Texas Gov. Greg Abbott released a School Safety Action Plan Summary Thursday detailing action taken over the summer by school districts across Texas to improve and expand school safety measures.
Abbott's office, in a news release, said "the actions taken by these school districts follow the governor's call to adopt and implement multidisciplinary school safety strategies outlined in his School and Firearm Safety Action Plan released earlier this year."
"Elected leaders, community members, students, teachers, parents and everyday Texans all share the common goal of making schools a safe place for our children," said Abbott. "Our goal is being realized as school districts across the state continue to put immediate and long term plans aimed at prevention and protection in place. While progress is being made, there is still much work to be done and I encourage everyone in Texas to continue the discussion surrounding school safety to ensure that we put in place measures that will benefit the safety and well-being of our state's greatest resource - our children."
Highlights from the School Safety Action Plan Summer Summary include:
- 1,705 public school employees attended Mental Health First Aid training courses during June and July. This is a 90 percent increase from the summer of 2017.
- The Department of Public Safety immediately expanded the iWatchTexas program to include school incidents as reported via mobile app, Internet, or phone by students, teachers, parents, and others in the statewide centralized system that will provide law enforcement the opportunity to detect and prevent an attack.
- The Texas School Safety Center has worked with the Texas Commission On Law Enforcement to provide introductory school-based law enforcement, behavioral threat assessment, and emergency operations plan development courses to more than 500 people.
- As of Aug. 17, an additional 92 school marshals have been appointed, with 73 prospective marshals in the training process. This training effort has already more than tripled the number of trained and licensed school marshals.
- The Advanced Law Enforcement Rapid Response Training program at Texas State University has provided direct training to nearly 1,300 police officers, firefighters, dispatchers, EMS personnel, and others since May 18.
- Frisco ISD has identified ways in which counselors are utilized ineffectually and have attempted to address a counselor's role on campus. In an effort to further support students, Frisco ISD is hiring 38 additional campus instructional support facilitators to take over testing and other duties to make more qualified and licensed counselors available to meet with students to help them be successful. Student assistance coordinators will also be available to provide individual, group, and crisis counseling.
- Frisco ISD has launched STOP !T, an app where students can report threats and concerns. STOP !T allows two-way communication for administrators to respond with questions, even if the tip is anonymous. Students or staff can upload screen shots, pictures, and videos to share with administrators, which the district believes will also be a useful tool in cases of cyberbullying.

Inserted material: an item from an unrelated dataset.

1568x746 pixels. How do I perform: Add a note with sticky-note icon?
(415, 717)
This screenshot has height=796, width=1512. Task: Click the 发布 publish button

- In response to the trauma caused by Hurricane Harvey, Texas Can Academies charter school network launched a new program on May 1 to provide a 24/7 confidential counseling crisis hotline, and access to three free off-campus counseling appointments to students across all 13 of its campuses.
- Waxahachie ISD (WISD), has taken extensive steps to increase the number of campus-based security personnel. The district is implementing a School Marshal Program with a goal of appointing at least one appropriately qualified and trained school marshal at each campus of the district. WISD has also opted to implement a Guardian Plan with select volunteers meeting appropriate qualifications to undergo training similar to that required of school marshals.
- The Governor's School Safety Plan encouraged districts to increase collaboration with local law enforcement agencies. Waxahachie ISD is also hiring local law enforcement to work at all WISD campuses during the school day. Additionally, the district has created a teen leadership program at junior high campuses that works directly with district security officers and SROs. The district is continuing to work with and train community members to provide visibility and volunteer security, specifically targeting retired law enforcement and veterans. This includes encouraging first responders and law enforcement to be on district campuses with workspaces, free lunches, and other incentives.
- Denton ISD has changed the entry points on certain campuses, streamlining access and allowing the installation of secure entry systems. Elementary schools will be the first to receive these secure entry systems which will require visitors to be visible on camera before entering the building.